Anecdote: I recall an occasion where someone I know with scoliosis had some *serious* hydrotherapy-type-thing as a one off. She wished she hadn't done it, because she'd spent so many years - decades in fact - living with that constant pain, that its absence freaked her out beyond the telling of it and she kept feeling sick. "Luckily" the pain relief only lasted an hour or so.

But really, all any of us can offer is a certain amount of solidarity.

7:30 pm  
Blogger seahorse said...

Solidarity indeed. It is so bloody wearing and lowering. Charles gives such good and calming advice I can't add anything other than I'm with Katie re Green and Blacks. I really hope your doctor's appt was productive. As a tangent, I found Geoffrey Chaucer via your blog, and many thanks, it did make me laugh.

7:56 pm  
Blogger Lady Bracknell said...

Cheers to all for the solidarity - much appreciated.

And always a joy to educate our American cousins in cursing acronyms... ;-)

Will endeavour to post in detail about visit to doctor tomorrow.

However, I would just like to make it clear to the anonymous commenter that when I say, "there isn't even anything particularly wrong at the moment", what I mean is, "there isn't anything particularly wrong in addition to all the stuff which is taken as read i.e. the prolapsed discs, the inflamed sacro-iliac joints, the permanently-trapped nerves, the adhesions, the scar tissue, the bone spur in my left shoulder, the paratendonitis in my right ankle, etc, etc, etc.

(See? I told you I was snarly.)

10:05 pm  
Blogger Katie said...

Heh.

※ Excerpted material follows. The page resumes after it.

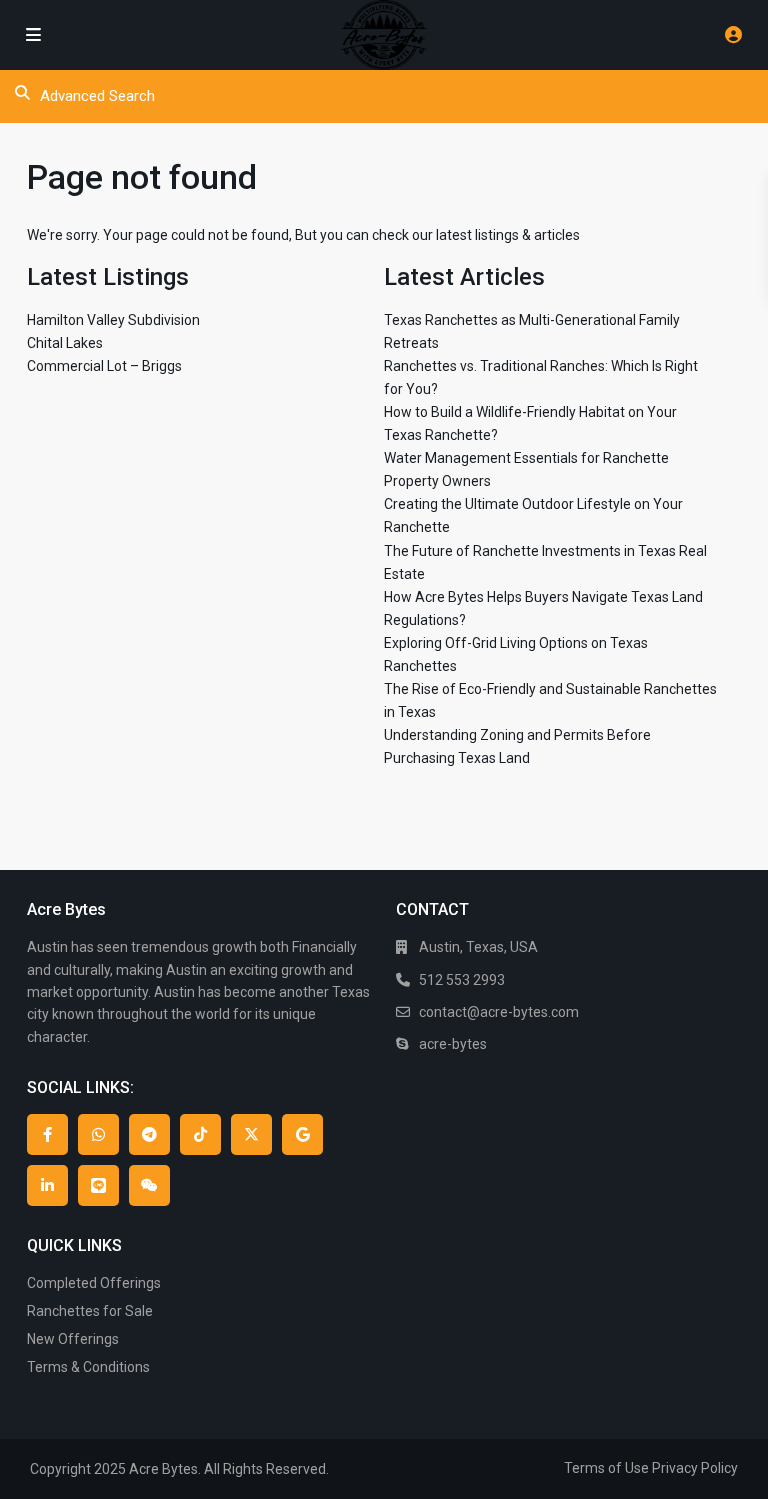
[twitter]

That misunderstanding reminds me of a time my mum met me in town and, to the consternation of the assembled Members of the General Public, observed, "Gosh, you're limping."

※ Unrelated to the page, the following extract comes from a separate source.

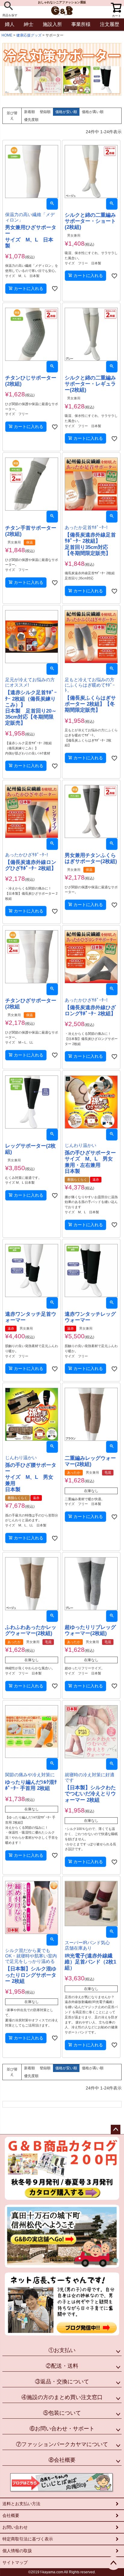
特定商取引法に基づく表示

It was plainly obvious to all said MotGP that a) She was my mother; and b) Limping was the normal state of affairs for me.

Therefore the comment seemed to have as much point as her declaring, "Gosh, you're female."

However, it was plain as day to both of us that what she meant was, "Daughter, in addition to your usual wobble, there is something else wrong with your leg which is causing you to walk in a particularly weird way even by your peculiar standards.

Wobbling isn't limping, you see. Just like there isn't even anything particularly wrong with you at the moment...

12:12 am  
Blogger Lady Bracknell said...

And speaking of mothers...

Imagine how nonplussed I was at the age of twenty something when my mother (who, prior to getting married, was a midwife, and who therefore might be expected to have at least some grasp of medical issues) uttered the following immortal words:

"That birth mark on your leg. Have you still got it?"